“I really do believe in the power of prayer; with prayer anything is possible,” Jolene Everson declared. on May 31, 2018, Everson received a call from the transplant team at Nebraska Medicine in Omaha telling her that they had matched her with a kidney donor.
By Lisa Nowatzki
Everson and her family quickly packed and drove 8.5 hours to Omaha and the Nebraska Medical Center. While there, Everson underwent a kidney transplant.
According to Everson, she had been on dialysis since she was diagnosed with kidney failure in February 2016. Doctors are unsure what caused her kidney failure, so dialysis and transplant lists were all new concepts to Everson. Whether it was undiagnosed high blood pressure or an infection in her heart, the results were the same-Everson needed a new kidney.
Initially, Everson was on the transplant list at the University of Minnesota for 2.5 years. After hearing about the short wait time on the Nebraska Medicine transplant list, Everson’s daughter suggested that she try getting on their transplant list.
In January 2018 Everson was evaluated and accepted in the Nebraska Medicine transplant program. After waiting only four months on their transplant list, Everson received a kidney. The transplant seemed to be the easy part.
After 2.5 years of sitting in a dialysis chair, Everson was ready for a change. She says that she met some great people and that the whole dialysis staff at Altru in Grand Forks were awesome, but she would not miss sitting in that dialysis chair.
Recovery is a long road for transplant recipients. Everson said that the whole recovery process could take up to a year. Even though each person is different, Everson thinks that her recovery process is going well. Her new kidney started working immediately, and she did not have to have any additional rounds of dialysis.
After surgery, on the drive home from Omaha, Everson had to stop walk and around every hour to prevent blood clots. She also had restrictions like no lifting things over ten pounds for six weeks, and she could not drive for two weeks after the surgery because of the side effects of the pain medicine she was taking.
Anti-rejection pills are now a part of Everson’s life. She takes many medications including three different anti-rejection meds and three different anti-infection medications. The anti-rejection meds help stop Everson’s body from attacking her new kidney.
Because the drugs suppress the immune system, Everson has to be very mindful of the sun. She has to wear sunscreen and protective clothing because some of the medications she has to take have made her a high risk for skin cancer. Happily, on a positive note, Everson does not have to limit her fluid and sodium intake since she received her new kidney. She said that was probably one of the hardest things for me to do.
Everson explained that there are five stages of kidney failure. She was in complete failure (stage five) when she was diagnosed with kidney failure in the emergency room in Langdon in February 2016. Currently, at six weeks post surgery, Everson’s new kidney has worked so well that she is in the high end of stage three kidney failure which is almost up to stage two, which is great.
Everson admitted that she was not one to go to doctors, however, she hopes that everyone who reads about her journey will realize how important it is to stay on top of your health. She also encourages everyone to do yearly checkups and to see a doctor when something is not right.

= Brief A =
List the restrictions Everson had to follow after surgery, as given in the paragraph of the kidney transplant article that begins "After surgery, on the drive home from Omaha".
= Brief B =
In the kidney transplant article, when was Everson evaluated and accepted into the Nebraska Medicine transplant program?

= Data extract =

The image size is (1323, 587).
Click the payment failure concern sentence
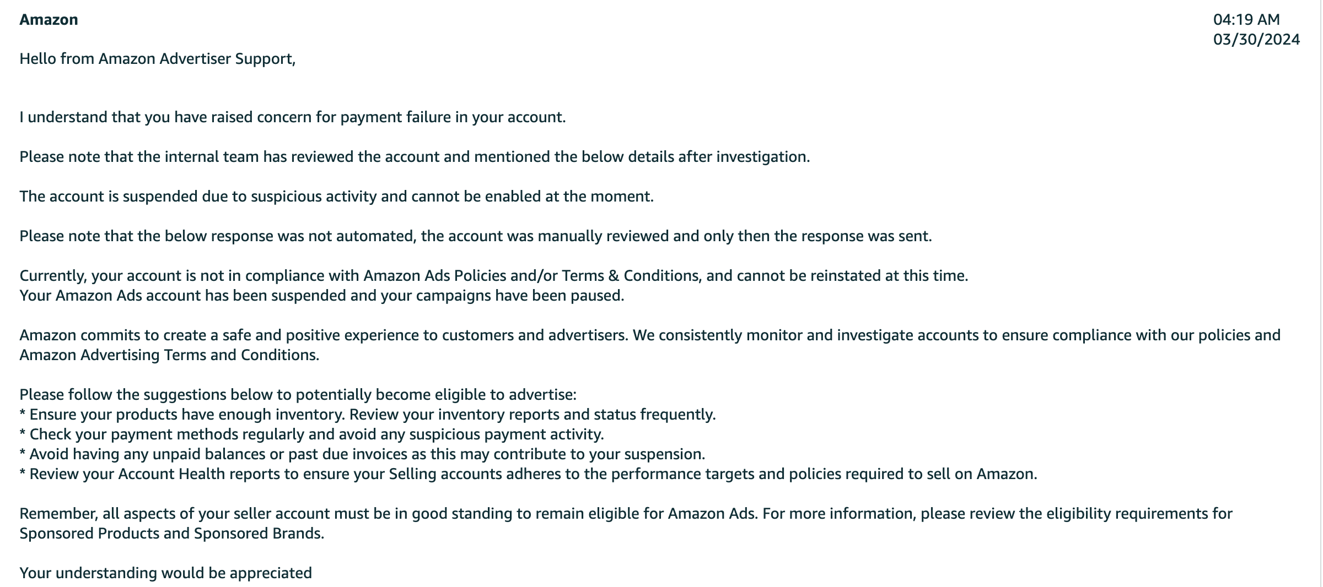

= Answer box A =
- Stop and walk around every hour on the drive home to prevent blood clots
- No lifting things over ten pounds for six weeks
- No driving for two weeks because of the side effects of her pain medicine

= Answer box B =
January 2018